Di samping itu, dalam perencanaan kebutuhan dan pengadaan guru, orang sering tidak memperhitungkan kebutuhan guru secara benar untuk sekolah swasta.

2.    Program Untuk Mengatasi Masalah

          Untuk mengatasi masalah kelebihan guru, Pemerintah telah mengupayakan berbagai tindakan, seperti alih fungsi SPG dan SGO menjadi lembaga pendidikan lainnya, dan penutupan sementara jurusan tertentu di IKIP/FKIP. Untuk memenuhi kekurangan guru, Pemerintah telah melakukan hal-hal seperti: penyelenggaraan pendidikan calon guru SLTP/SLTA yang bersifat sementara, seperti program Diploma baik di LPTK (IKIP dan FKIP) maupun di beberapa perguruan tinggi (Universitas/Institut) lain yang ditunjuk (khusus Diploma bidang MIPA), serta program Diploma oleh lembaga penataran guru, misalnya Pusat Pengembangan Penataran Guru (PPPG).

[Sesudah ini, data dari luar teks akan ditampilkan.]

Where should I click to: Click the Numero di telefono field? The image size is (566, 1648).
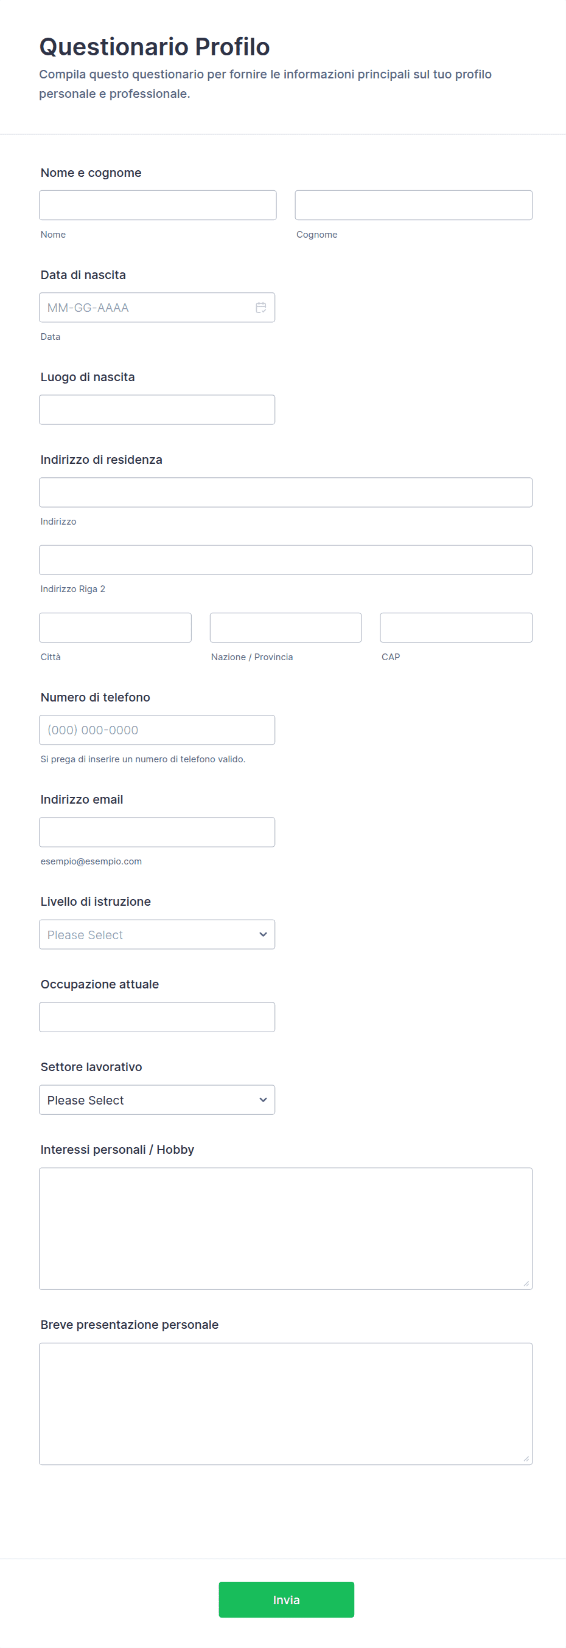pos(157,730)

         Jelas bahwa penutupan LPTK atau jurusan pada LPTK tersebut tidak segera dapat mengurangi kelebihan calon guru. Di samping itu kebijakan penyelenggaraan program pendidikan calon guru yang bersifat sementara tidak selalu menjamin kualitas calon guru. Selanjutnya diperlukannya dana yang relatif lebih tinggi dibanding dengan pembiayaan program reguler.

         Untuk mengatasi masalah pemerataan guru yang tidak memadai, Pemerintah sedang melakukan sedikitnya dua hal ialah program pemetaan sekolah, untuk mengetahui data sekolah secara rinci, dan melakukan sensus guru untuk mengetahui angka jumlah guru yang sebenarnya, termasuk guru yang betul-betul mengajar di sekolah maupun guru yang tidak mengajar karena bekerja di luar bidang pengajaran. Informasi ini penting sebagai dasar untuk penyusunan perencanaan kebutuhan guru dan penempatan guru yang lebih baik di masa yang akan datang.

         Data tersebut amat penting untuk dasar penyusunan rencana untuk mencapai keseimbangan antara kebutuhan dan pengadaan guru, serta pendayagunaan guru secara lebih efektif dan efisien. Namun tercapainya tujuan itu banyak bergantung pada tindakan-tindakan konkrit lebih lanjut seperti keterpaduan perencanaan antar lembaga-lembaga terkait, dan kemauan lembaga-lembaga tersebut dalam melaksanakan rencana atau dalam menegakkan atura-aturan yang sudah ditetapkan. Hal ini adalah pokok dalam penetapan jumlah calon guru yang akan dididik dan dilatih serta dalam penempatan guru sesuai dengan kebutuhan. Selama ini didapat kesan bahwa penyediaan guru oleh LPTK lebih didasarkan pada kemampuan LPTK yang bersangkutan daripada berpegang pada perhitungan kebutuhan sesungguhnya. Adanya kelebihan dan kekurangan guru di suatu tempat atau sekolah lebih sering disebabkan oleh ketidaktegasan pejabat berwenang dalam menegakkan aturan yang berlaku, serta tidak adanya cara pemantauan yang memadai mengenai hal itu.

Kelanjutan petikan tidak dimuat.